Fuzzing DuckDB with AFL++

Implemented fuzz tests:

  • fuzz test the csv reader: function read_csv()
  • fuzz test the json reader: function read_json()
  • fuzz test the parquet reader: function read_parquet()
  • fuzz test attaching duckdb storage files
  • fuzz test processing write-ahead log file (wal)

The fuzz process

AFL++ is a fuzzer that comes with its own compiler. (Also see fuzzing_in_depth).

Fuzzing DuckDB with AFL++ consists of the following steps. Note that there are make-commands to run most of these steps, they are listed further down.

  1. Create a target executable by compiling the duckdb library and the wrapper source code with the main function with the afl-clang-fast++ compiler.
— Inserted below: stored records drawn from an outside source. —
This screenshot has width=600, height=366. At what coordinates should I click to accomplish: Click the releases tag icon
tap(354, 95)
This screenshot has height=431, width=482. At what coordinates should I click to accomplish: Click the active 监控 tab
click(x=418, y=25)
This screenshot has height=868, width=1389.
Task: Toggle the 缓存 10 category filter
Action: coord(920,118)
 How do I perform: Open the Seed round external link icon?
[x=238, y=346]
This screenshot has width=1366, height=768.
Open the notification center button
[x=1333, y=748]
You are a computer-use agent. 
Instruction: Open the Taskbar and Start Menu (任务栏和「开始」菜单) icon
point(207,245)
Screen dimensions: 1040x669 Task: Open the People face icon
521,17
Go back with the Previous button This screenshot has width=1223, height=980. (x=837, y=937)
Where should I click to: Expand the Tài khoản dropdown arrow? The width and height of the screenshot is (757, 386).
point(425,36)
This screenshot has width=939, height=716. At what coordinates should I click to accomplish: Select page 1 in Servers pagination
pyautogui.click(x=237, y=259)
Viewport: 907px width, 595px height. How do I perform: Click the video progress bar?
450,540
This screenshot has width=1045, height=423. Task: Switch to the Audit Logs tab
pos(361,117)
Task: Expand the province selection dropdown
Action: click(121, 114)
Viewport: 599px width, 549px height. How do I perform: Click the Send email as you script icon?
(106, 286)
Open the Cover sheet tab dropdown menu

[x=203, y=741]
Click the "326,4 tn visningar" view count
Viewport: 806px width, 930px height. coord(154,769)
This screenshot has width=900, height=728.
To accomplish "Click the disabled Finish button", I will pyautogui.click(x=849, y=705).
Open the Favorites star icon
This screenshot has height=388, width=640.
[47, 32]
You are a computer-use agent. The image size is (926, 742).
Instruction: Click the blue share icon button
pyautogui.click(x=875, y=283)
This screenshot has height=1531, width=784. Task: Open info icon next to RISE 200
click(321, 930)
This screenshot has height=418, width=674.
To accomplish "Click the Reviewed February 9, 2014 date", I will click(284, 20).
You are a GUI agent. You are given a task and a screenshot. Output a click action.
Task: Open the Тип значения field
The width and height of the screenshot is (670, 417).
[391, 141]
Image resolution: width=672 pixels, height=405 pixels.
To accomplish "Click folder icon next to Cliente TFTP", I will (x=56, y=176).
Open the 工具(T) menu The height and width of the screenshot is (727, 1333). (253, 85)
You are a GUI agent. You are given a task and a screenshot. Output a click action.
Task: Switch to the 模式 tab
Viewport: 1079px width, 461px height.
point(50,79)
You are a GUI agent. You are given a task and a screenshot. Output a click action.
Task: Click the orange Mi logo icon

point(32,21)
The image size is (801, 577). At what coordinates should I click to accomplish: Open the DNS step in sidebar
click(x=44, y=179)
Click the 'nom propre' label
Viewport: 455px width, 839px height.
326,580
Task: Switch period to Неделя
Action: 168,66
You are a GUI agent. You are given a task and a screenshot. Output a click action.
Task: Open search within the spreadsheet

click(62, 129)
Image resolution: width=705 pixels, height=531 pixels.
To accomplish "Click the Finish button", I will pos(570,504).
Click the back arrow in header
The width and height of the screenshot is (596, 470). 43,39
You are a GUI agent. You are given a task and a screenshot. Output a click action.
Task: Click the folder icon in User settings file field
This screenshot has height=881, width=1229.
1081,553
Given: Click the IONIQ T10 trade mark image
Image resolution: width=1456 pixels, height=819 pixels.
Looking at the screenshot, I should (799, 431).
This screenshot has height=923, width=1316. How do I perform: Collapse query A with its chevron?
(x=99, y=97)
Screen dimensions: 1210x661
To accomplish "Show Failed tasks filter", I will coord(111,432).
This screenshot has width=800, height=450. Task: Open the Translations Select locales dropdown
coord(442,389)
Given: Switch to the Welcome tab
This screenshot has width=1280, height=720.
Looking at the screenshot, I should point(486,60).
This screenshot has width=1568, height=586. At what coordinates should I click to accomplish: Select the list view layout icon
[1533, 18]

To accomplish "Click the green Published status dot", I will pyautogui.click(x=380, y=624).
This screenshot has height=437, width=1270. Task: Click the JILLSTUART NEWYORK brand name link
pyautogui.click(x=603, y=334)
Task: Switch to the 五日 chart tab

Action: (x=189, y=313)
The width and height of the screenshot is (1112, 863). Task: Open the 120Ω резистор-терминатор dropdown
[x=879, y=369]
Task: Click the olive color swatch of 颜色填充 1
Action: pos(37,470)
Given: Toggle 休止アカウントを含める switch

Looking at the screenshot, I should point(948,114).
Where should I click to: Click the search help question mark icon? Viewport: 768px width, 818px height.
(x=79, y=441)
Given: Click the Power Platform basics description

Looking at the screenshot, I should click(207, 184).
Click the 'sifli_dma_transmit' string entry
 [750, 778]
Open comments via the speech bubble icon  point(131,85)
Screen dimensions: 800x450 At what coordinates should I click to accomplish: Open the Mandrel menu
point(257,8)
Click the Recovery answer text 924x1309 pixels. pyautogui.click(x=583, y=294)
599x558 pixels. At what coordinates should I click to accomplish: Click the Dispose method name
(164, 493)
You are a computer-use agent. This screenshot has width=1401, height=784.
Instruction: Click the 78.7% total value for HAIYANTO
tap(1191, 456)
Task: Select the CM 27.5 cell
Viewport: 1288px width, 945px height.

  2. Provide an input corpus with typical inputs (valid or invalid). Depending on the fuzz scenario, this can be:

    • data inputs files: csv, json, parquet - taken from duckdb/data
    • duckdb database files - created by script create_duckdb_file_corpus.sh
    • duckdb wal files (write-ahead log) - created by script create_wal_file_corpus.sh

    Note: for the 'multi-param' fuzzers, the input corpus needs to be pre-processed. See: Appendix A - encoding arguments to corpus files

  3. Fuzzing itself

    afl++ will call the target executable with various inputs based on the corpus to see if it can make it crash. The steps are as follows:

    • AFL++ fuzzer
      • creates (binary) test-data based on the corpus, introducing semi random mutations
      • repeatedly calls the target executable, each run providing different test-data as input (stdin)
    • Target executable
      • reads the test-data from stdin
      • if applicable, pre-processes the incoming data, depending on the fuzz target this may include:
        • fix checksums, magic bytes, and size information, to prevent simple rejection scenarios
        • decode prepended argument information. The argument information is not part of the file that needs to be ingested by duckdb.
      • stores the data that needs to be ingested in a temporary file or pipe
      • calls duckdb library function (with the decoded arguments) to process the data
    • DuckDB library functions
      • tries to ingest and process the test-data; in case of bugs, this might crash the target executable
    • AFL++ fuzzer
      • keeps track of crashing scenarios and store them as fuzz results
  4. Inspect fuzz results

    • The fuzz results need to be inspected to see if there are any inputs that resulted in 'crashes' or 'hangs'.
    • The fuzz results are copied from the container to this repository to new directory fuzz_results.
    • Note that many generated inputs will be invalid, but will give a graceful error. These cases are OK, so they will not go into the crashes or hangs subdirectories. Scenarios with bugs will be in the crashes or hangs subdirectories.
  5. Reproduce crashes

    Note: the fuzz_results directory contains the original inputs, before they were processed by the target executable!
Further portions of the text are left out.